During training, Ellie and Janis cope with an instructor who seems determined to fail the pair, a fellow trainee who hit on Ellie (until Ellie asserts her Marine training and pins him against the wall during an exercise), and befriend nerdy co-trainee Howard who seems unable to complete the smallest task.

Joining forces, the three tackle the final practice simulation, (badly) forging the instructor's signature ('he sneezed') and breaking into the telephone room to discover the "hostage's" location. They also use their radio to mislead the other agents into a swamp to prevent them finding the hostage first.

The two graduate with honors and in the credits scene, both Ellie and Janis are assigned as partners to the Los Angeles office.

==Cast==
- Rebecca De Mornay as Elizabeth 'Ellie' De Witt
- Mary Gross as Janis Zuckerman
- Ken Marshall as Brent Shepard
- Fred Dalton Thompson as FBI Agent Bill Bilecki
- Larry Cedar as Howard Butz
- Raymond Singer as George Hupperman
- James Luisi as FBI Agent Sperry
- Jon Cedar as FBI Senior Agent
- Rex Ryon as Parker
- Norman Bernard as Bickerstaff
- Bradley Weissman as Graham
- Don Stark as Willy
- David Sherrill as Duane
- Michael Chieffo as Louie
- Geoffrey Thorne as College Jock #3
- Lee Arnone as Female Marine
- Rick Avery as Bank Robber #3
- Tony Longo as Sailor

== Production ==
Dan Goldberg and Len Blum, the screenwriters behind Meatballs and Stripes, originally planned to make a film about "the daffy, goofy sex-crazed guys at the FBI academy." When they couldn't get stars of previous Ivan Reitman films like Bill Murray or Dan Aykroyd to sign on, the pair switched the story mid-script to a female-focused film.

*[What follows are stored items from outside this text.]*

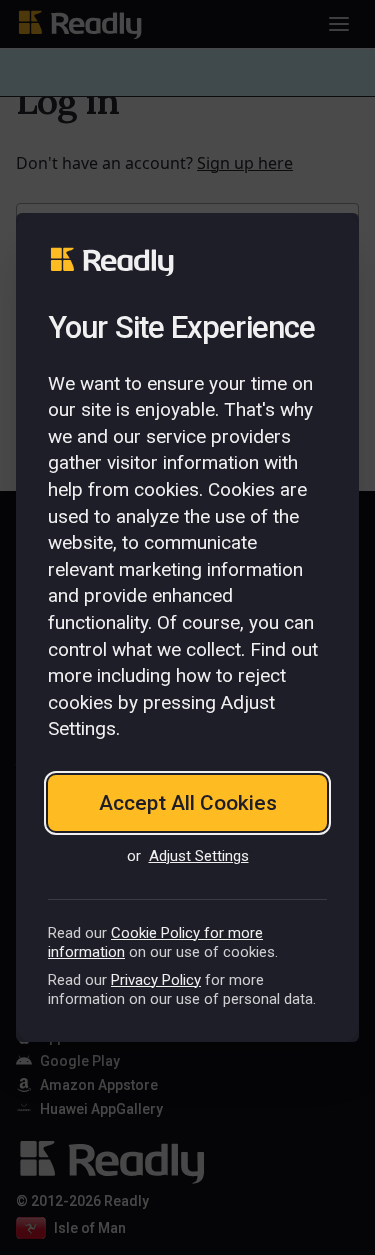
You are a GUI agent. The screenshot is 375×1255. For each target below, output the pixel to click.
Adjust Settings (199, 856)
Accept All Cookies (188, 803)
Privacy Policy (156, 980)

Feds was made during a cycle of American police comedies that came out after the box-office success of Police Academy (1984). These films included Police Academy's sequels, Night Patrol (1984), Moving Violations (1985), Off Beat (1986), and Hollywood Vice Squad (1986).

== Home media ==
Feds was first released on VHS by Warner Home Video on February 22, 1989. It was released on DVD by Warner Home Video on July 7, 2010.

== Critical reception ==
Feds received mixed reviews from critics. Michael Wilmington of the Los Angeles Times wrote, "The stars—De Mornay as the brawn and Gross as the brains—are good enough to make this dopey idea work. But Blum and Goldberg don't give them much better than the usual parade of elephantine slapstick, grotesque topical humor, sexual innuendo and rock ‘n' roll sound bites." Rita Kempley of The Washington Post wrote negatively of the film and said De Mornay and Gross are "playing badly written, weirdly reactionary parts." Time Out said, "director Goldberg seems uncertain whether he should be aiming for slapstick or an earnest docu-drama about sexism in the FBI."

Andi Zeisler of Bitch magazine pointed out Feds was apparently the first female buddy cop movie when critics falsely claimed the 2013 comedy film The Heat was the first in that sub-genre.